When schools adopt healthful nutrition policies and practices, kids’ diets improve.
According to new research led by Michigan State University and published in the current issue of Childhood Obesity, when schools offered snacks in lunchtime a la carte or vending that were mostly or entirely healthful, students responded with improvements in their diets, said Katherine Alaimo, MSU associate professor of food, science and human nutrition.
“When healthful food options are offered, students will select them, eat them and improve their diet,” she said. “Our study shows that schools can make the kinds of changes required by the forthcoming USDA guidelines, and these changes can have a positive impact on children’s nutrition.”
The U.S. Department of Agriculture will ask schools to implement its Smart Snacks nutrition standards on July 1, 2014. Those recommendations will set limits on calories, salt, sugar and fat in foods and beverages, as well as promote snack foods with more whole grains, low-fat dairy, fruits and vegetables.
Alaimo and her team of researchers tested standards similar to the USDA’s new requirements and demonstrated that Smart Snacks has the potential to improve students’ eating habits.
For example, schools that started healthful snacks in lunchtime a la carte or vending programs boosted their students’ overall daily consumption of fruit by 26 percent, vegetables by 14 percent and whole grains by 30 percent.
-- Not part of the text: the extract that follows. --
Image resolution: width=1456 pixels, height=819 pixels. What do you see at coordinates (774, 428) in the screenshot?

Students also increased their consumption of fiber, calcium, and vitamins A and C.
For the study, researchers also compared schools that adopted a variety of nutrition programs and policies. Some schools made only limited changes, while others implemented more comprehensive programs to assess and improve the school’s nutrition environment.
Changes schools made included raising nutrition standards for snacks and beverages, offering taste tests of healthful foods and beverages to students, marketing healthful foods in school and removing advertisements of unhealthful foods. When schools implemented three or more new nutrition practices or policies, students’ overall diets improved.
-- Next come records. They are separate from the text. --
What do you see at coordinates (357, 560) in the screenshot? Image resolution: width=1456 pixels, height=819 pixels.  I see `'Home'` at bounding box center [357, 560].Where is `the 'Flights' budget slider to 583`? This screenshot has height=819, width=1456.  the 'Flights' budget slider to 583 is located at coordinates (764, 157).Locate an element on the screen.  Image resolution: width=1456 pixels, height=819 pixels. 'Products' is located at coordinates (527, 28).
“Creating school environments where the healthy choice is the easy choice allows students to practice lessons learned in the classroom and form good habits at an early age, laying a foundation for a healthy future,” said Shannon Carney Oleksyk, contributing author and healthy living adviser for Blue Cross Blue Shield of Michigan.
What made the study unique, in part, was that the researchers measured students’ overall diets, not just what they ate in school.
Alaimo’s research was funded in part by the Robert Wood Johnson Foundation’s Healthy Eating Research program and MSU’s AgBioResearch.